Because of its importance, its permanence, and its value, there has been a lot of fraud committed over land, therefore the systems of title and escrow. Misrepresentations and just keeping silent about very salient defects can be worth tens of thousands of dollars, so people do that (or try it) regularly. Add that to the fact that land is taxed by most governments, and you have all the reason needed for public records systems.
Because of its permanent and immovable nature, lenders will loan money secured by land on better terms than anything else. But since a fair number of people over the years have gotten money for land they don't own, or gotten more money for land than it is worth, the lenders have instituted safeguards such as the appraisal, inspection, and lenders title insurance. It still happens, by the way. Just before I wrote this, I looked a a property in a fantastic location, but really old and badly run down. By the market, I'd say it was maybe worth $600,000 - but the owners convinced someone to loan them $1.8 million dollars on it.
Every part of the process has a reason it is there. There is no need for anyone who is not a professional to learn them, but the reason those professionals exist is so that you don't have to know what they know - and that runs true for everyone from the escrow officer to the title officer to the agent, and trying to shortcut the process is a recipe for disaster. Nor is it pure information, in a lot of those cases, but experience and knowledge and judgment acquired over time, and the one that most people miss: how to put it in context. Just ask the people who got burned, and whose cases are the reasons for all that paperwork and hassle you have to go through to buy or sell a property. And people still get burned today. Most often, it's the people who try to shortcut the process to save a few dollars. "You don't need that appraisal! You're paying cash!" "You don't need that inspection! Solid as a rock!" "You don't need an agent! Trust me!"

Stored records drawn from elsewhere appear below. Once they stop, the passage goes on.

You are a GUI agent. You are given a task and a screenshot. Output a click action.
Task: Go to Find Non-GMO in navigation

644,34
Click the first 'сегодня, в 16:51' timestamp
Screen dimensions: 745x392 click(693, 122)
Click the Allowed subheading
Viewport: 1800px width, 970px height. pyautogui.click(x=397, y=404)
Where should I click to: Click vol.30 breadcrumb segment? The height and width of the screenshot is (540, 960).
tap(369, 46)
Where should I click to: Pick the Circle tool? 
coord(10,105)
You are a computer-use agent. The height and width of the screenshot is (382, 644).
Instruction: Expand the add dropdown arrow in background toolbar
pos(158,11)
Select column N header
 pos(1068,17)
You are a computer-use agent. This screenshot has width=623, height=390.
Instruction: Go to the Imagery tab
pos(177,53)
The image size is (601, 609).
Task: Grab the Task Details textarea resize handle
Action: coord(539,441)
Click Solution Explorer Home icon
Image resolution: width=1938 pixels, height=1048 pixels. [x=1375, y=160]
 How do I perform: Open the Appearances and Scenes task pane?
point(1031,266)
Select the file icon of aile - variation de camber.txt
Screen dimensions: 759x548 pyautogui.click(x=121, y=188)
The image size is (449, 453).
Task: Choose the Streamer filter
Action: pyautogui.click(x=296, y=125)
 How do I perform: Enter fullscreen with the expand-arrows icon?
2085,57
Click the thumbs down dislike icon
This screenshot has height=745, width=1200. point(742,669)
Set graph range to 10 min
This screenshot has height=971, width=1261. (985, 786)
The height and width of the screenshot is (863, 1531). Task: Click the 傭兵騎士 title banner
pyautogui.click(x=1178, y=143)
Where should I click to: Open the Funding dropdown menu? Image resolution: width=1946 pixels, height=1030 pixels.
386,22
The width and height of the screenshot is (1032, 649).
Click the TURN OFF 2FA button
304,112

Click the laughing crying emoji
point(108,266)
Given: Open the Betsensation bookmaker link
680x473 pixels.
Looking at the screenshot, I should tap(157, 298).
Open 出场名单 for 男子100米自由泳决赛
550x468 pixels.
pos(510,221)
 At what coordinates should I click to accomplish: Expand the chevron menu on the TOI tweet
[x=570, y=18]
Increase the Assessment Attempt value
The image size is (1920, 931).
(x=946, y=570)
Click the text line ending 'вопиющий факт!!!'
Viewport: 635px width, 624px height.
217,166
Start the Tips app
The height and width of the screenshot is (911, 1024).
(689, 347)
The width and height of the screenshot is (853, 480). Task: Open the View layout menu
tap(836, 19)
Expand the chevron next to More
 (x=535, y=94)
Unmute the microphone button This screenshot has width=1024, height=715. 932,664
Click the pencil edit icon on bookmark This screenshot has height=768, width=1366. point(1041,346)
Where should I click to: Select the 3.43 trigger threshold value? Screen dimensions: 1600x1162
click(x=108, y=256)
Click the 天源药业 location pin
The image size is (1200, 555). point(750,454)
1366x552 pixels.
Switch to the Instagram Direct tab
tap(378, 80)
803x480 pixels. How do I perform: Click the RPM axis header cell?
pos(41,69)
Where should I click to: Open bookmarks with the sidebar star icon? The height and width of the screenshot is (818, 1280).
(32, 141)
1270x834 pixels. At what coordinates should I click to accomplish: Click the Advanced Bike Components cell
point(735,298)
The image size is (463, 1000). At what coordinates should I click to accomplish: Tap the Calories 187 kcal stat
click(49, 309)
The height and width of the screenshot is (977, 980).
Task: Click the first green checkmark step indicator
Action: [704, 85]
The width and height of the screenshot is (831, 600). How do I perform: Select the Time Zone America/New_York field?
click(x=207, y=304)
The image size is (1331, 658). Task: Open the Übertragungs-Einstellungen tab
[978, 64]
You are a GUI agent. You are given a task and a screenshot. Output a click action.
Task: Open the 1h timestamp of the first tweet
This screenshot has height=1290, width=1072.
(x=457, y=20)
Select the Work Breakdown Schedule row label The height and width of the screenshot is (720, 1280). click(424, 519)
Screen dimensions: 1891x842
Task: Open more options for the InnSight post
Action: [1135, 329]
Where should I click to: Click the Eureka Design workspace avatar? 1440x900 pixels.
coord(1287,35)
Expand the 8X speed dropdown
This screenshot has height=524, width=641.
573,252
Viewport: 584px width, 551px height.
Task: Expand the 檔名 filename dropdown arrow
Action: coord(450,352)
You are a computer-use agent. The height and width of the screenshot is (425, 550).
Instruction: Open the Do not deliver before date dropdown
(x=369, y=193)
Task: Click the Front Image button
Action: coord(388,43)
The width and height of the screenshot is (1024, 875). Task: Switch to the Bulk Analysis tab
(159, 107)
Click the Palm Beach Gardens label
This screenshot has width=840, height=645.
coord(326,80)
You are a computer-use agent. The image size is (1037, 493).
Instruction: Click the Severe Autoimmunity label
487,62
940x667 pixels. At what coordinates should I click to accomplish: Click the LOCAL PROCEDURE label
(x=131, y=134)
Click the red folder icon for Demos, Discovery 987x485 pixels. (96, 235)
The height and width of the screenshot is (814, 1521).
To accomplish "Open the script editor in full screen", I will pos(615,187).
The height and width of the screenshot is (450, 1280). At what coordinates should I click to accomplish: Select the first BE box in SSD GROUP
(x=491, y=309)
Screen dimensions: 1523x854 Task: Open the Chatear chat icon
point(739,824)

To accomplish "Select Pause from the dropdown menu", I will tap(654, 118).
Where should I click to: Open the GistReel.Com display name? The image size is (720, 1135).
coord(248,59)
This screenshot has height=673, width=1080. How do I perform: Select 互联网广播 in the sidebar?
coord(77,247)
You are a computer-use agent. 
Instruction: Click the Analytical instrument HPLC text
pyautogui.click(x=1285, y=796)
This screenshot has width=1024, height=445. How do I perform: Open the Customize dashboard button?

There are good solid reasons why you don't want to cut any corners, and why you want a professional working for you every step of the way. Proper disclosure will save you from lawsuits most people wouldn't believe. Proper investigation will stop you from walking in to the problem in the first place, or at least get you some serious concessions if you have a good buyer's agent on your side. And if they fail to do their job properly, it gives you the right to go after their insurance and their broker's bond. This is all critically important. Professions such as real estate and all the allied professions exist for your protection, If they fail to protect you from the things they are supposed to guard against, then it is only moral that you be indemnified for that failure.